I feel a bit sad at its loss. It could have fallen out of my wallet (I have been carrying it around most days since coming back to Singapore). It could have accidentally been chucked away as I spring-cleaned my wallet. Hopefully, Jonny has taken it with him to England on SQ320 yesterday. Maybe some day, it will pop out of a crevice in my room, as numerous other little mementos from other moments in time have done.

I am clingey to moments and mementos. I still have texts from first dates. Primary school scribbles. Tissues from friends. My mother's shoes. My own ultrasound scan (me as a thingamabob in the womb).

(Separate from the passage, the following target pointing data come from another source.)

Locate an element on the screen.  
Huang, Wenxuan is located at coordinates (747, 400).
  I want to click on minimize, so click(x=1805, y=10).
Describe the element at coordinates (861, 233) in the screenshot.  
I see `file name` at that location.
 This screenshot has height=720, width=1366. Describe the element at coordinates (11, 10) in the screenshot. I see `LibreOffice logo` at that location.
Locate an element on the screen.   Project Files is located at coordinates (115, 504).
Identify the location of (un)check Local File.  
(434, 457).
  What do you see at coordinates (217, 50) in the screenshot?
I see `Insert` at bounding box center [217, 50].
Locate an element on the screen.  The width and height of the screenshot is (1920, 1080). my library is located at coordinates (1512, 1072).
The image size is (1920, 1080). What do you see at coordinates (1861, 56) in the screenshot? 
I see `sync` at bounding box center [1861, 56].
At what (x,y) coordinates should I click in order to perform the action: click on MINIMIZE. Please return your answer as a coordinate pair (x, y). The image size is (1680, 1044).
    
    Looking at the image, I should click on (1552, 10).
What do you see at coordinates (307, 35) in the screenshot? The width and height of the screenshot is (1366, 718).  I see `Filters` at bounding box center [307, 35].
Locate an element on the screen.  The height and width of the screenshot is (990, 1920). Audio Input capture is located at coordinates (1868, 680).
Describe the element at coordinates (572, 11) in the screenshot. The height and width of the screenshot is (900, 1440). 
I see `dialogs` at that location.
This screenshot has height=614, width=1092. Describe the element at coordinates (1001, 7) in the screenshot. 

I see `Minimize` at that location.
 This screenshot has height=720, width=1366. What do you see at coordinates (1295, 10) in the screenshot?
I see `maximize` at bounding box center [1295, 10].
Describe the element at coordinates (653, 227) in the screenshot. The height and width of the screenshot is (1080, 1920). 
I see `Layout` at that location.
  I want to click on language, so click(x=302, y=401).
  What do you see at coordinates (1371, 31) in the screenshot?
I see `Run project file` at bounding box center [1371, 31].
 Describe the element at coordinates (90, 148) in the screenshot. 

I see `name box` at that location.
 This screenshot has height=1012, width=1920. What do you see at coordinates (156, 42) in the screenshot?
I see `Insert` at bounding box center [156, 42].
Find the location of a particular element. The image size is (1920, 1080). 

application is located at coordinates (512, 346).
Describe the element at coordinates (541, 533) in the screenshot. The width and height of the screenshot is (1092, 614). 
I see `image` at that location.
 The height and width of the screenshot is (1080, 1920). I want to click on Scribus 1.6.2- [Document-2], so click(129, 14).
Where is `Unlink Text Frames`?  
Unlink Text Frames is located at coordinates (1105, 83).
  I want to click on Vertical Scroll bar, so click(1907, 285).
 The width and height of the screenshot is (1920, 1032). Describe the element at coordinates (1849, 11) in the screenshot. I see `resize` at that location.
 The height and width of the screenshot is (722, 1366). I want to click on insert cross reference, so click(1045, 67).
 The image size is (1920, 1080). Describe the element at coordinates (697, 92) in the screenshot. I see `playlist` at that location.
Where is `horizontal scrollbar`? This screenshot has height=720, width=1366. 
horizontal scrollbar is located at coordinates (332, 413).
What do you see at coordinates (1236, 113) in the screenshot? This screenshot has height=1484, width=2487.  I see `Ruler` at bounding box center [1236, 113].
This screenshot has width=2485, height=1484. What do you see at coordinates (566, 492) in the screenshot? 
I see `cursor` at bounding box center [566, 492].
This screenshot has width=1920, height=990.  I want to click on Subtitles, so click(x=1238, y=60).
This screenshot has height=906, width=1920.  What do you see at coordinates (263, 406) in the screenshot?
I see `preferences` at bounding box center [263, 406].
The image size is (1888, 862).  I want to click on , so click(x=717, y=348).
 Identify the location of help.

To me, the missing Starbucks thingey is no small loss. Thankfully, I have very many other momentos to remember the same moment. Photographs in the main. And the wrist sweatbands that Jonny and I got that day at Niketown and Prowlers, and were each wearing at Heathrow. Probably a receipt or two from Starbucks and Niketown and Prowlers. A journal entry online. A journal entry offline.

I have got mementos of happier moments too. The recent ones include: the neoprint and Saving Face ticket from the 2nd, the Underwater World and Sentosa tickets from the 3rd, numerous other receipts of purchases made elsewhere. And of course the photographs.

In The Hours, Michael Cunningham writes of the hours that his main characters have to endure. I love the book and the movie, especially the emotions so powerfully . However, I doubt I am similarly enduring the hours. Instead, I seem to be rather busy living and observing life (more the latter than the former), maybe too busy clutching at the individual moments, past and present.

The future? What do I know of the future?

Not very much. Just that there will be numerous more moments that I will want to clutch at, to savour, to hold, to yearn for and to be nostalgic about.